Monday, March 12, 2012
A History of Hunger
Here a is new-ish project I completed recently called A History of Hunger consisting of one dozen mini-scroll "books" made of a dozen white eggs. Admittedly, this was a project for school. Here's a statement about it...sorry if it comes across as a little clinical sounding.
A History of Hunger
Eggshells, Japanese paper, adhesive, egg carton
Edition of 12 unique objects
A History of Hunger is a series of 12 miniature objects inspired by books. Using the phrase “break in case of emergency” as a starting point and combining creative writing with research and sculptural processes, I used broken, empty eggs to frame an exploration of hunger and famine across time and space. Through online research, I learned about both contemporary and historical examples of famine and food insecurity such as the Irish potato famine as well as periods of hunger during communist rule in China, WWII and the Great Depression. Each of the twelve book-objects represents a year when a famine or food shortage existed somewhere in the world, and contains a short poetic response to a condition or situation that I read about. A guiding idea in the series is that in opening each egg and finding it empty aside from a short piece of text reflecting an experience of hunger or famine, one might learn not only how widespread hunger is, but how people have coped with food shortages, as well as how they come to exist.
This project is in keeping with the guiding principle of our class publication-- playing with time by imagining the present through the lens of the future, and guessing what aspects of our contemporary cultural/societal condition will carry over to become major issues in subsequent decades. Food security is an issue worldwide that will likely only get worse with increasing climate change. The series of multiples resists providing a linear narrative or definitive history of hunger, and the inclusion of a multiple marked with the year 2042 alludes to the fact that hunger will likely be a continuous problem in a rapidly growing and warming world.

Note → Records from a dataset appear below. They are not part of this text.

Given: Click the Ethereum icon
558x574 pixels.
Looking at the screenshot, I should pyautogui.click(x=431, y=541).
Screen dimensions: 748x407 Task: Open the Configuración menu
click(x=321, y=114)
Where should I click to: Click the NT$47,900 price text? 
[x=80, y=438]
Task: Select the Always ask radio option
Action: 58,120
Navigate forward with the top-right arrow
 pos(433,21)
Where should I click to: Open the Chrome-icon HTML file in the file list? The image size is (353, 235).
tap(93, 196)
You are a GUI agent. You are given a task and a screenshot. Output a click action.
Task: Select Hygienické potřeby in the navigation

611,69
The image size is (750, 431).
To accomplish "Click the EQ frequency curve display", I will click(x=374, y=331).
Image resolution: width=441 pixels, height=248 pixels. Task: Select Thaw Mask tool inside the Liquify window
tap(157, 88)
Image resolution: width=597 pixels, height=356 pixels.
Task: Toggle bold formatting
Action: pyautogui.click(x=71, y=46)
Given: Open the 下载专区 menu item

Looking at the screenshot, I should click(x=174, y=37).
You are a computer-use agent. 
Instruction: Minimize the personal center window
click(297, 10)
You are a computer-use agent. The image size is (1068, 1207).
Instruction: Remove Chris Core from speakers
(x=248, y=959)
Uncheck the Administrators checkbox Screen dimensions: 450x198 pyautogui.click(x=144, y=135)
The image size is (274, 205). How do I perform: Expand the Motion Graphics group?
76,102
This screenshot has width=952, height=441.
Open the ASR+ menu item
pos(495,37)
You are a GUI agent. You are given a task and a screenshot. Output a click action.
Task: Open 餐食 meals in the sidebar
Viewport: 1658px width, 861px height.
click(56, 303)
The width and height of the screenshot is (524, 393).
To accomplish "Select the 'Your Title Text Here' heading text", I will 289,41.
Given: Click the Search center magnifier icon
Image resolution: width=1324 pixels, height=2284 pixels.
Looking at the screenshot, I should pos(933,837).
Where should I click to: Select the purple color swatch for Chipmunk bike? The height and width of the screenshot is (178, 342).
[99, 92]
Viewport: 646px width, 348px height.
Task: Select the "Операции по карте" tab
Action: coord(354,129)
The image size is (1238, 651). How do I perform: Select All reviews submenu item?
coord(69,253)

Many of the material/formal decisions I made in the execution of A History of Hunger grew out of my initial decision to use a carton of broken eggs as a starting point. While the content of the multiples is historical, the use of a contemporary carton of eggs marked with nutritional information at a recent date stamp root the work in the present. The multiples play with the scroll-- a historical format that is echoed in word processing applications, web browsers and film credits. Typing directly onto the narrow scrolls required the use of short words in my poetic responses to each historical example of hunger, making them resemble Haikus and giving them a quiet quality that softens the tragic imagery contained in some of the text. The long scrolls made out of Japanese Kozo paper were designed to mimic the look of egg yolks and whites pouring out of their shells. Finally, the fragility of the eggshells fits with the precariousness of food security across time, as well as the increasing instability of our environment.